> [Passage provided]:
Segment Open
Evaluation of "Cappy: Outperforming and Boosting Large Multi-Task LMs with a Small Scorer"

The paper introduces "Cappy", a novel pretrained small scorer model designed to enhance both the performance and efficiency of large multi-task LLMs. This work is a response to challenges inherent in deploying and adapting existing LLMs, which are typically characterized by their vast parameter sizes (ranging from billions to hundreds of billions) and the resultant computational and resource demands.

Overview of Large Multi-Task LLMs

LLMs such as T0, FLAN, and OPT-IML represent a new paradigm in NLP, leveraging multi-task learning within an instruction-following framework. These models, trained on vast datasets covering various tasks, demonstrate impressive generalization capabilities, even for unseen tasks. However, the predominant issue lies in the models' massive size, which makes their training and inference costly and time-consuming. Furthermore, adapting these cumbersome models to specific downstream applications is fraught with obstacles, particularly when processing intricate tasks that exceed the capacity of prompt tuning and other parameter-efficient techniques.
Segment Closed
> [What you need to do]:
1. In the passage about Cappy, which three large multi-task LLMs are given as examples?
2. Extend the passage about Cappy with new sentences that pick up after its final sentence.

> [Entries shown]:
Segment Open
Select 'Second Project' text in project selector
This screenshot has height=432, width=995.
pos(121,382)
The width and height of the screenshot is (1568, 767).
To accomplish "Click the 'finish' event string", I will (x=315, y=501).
Segment Closed
> [Results]:
1. T0, FLAN, and OPT-IML

2.
The Cappy Approach

Cappy tackles these challenges by introducing a lightweight solution with a mere 360 million parameters. It serves a dual role:

Independent Usage: As an independent scorer in classification tasks, Cappy surpasses LLMs that are several orders of magnitude larger in size.
Auxiliary Role: When utilized alongside other LLMs, Cappy acts as a performant add-on that improves LLM predictions without necessitating model tuning or direct parameter access. This distinct advantage addresses the constraints posed by the closed nature of several advanced multi-task LLMs, such as OPT-IML-175B and FLAN-PaLM-540B.

Empirical Validation

The paper provides empirical evidence supporting Cappy’s potency:

In experiments where only Cappy was applied to 11 distinct language understanding tasks sourced from PromptSource, it consistently outperformed large LLMs, thereby evidencing excellent efficiency.
On a broader spectrum, involving 45 diverse and complex tasks from BIG-Bench, Cappy significantly enhanced the performance of advanced LLMs such as FLAN-T5.

Theoretical and Practical Implications

The impacts of integrating a lightweight model like Cappy touch both theoretical and practical domains:

Theoretically, it showcases an opportunity to refine multi-task training strategies, highlighting the potential of small models acting as robust evaluative components.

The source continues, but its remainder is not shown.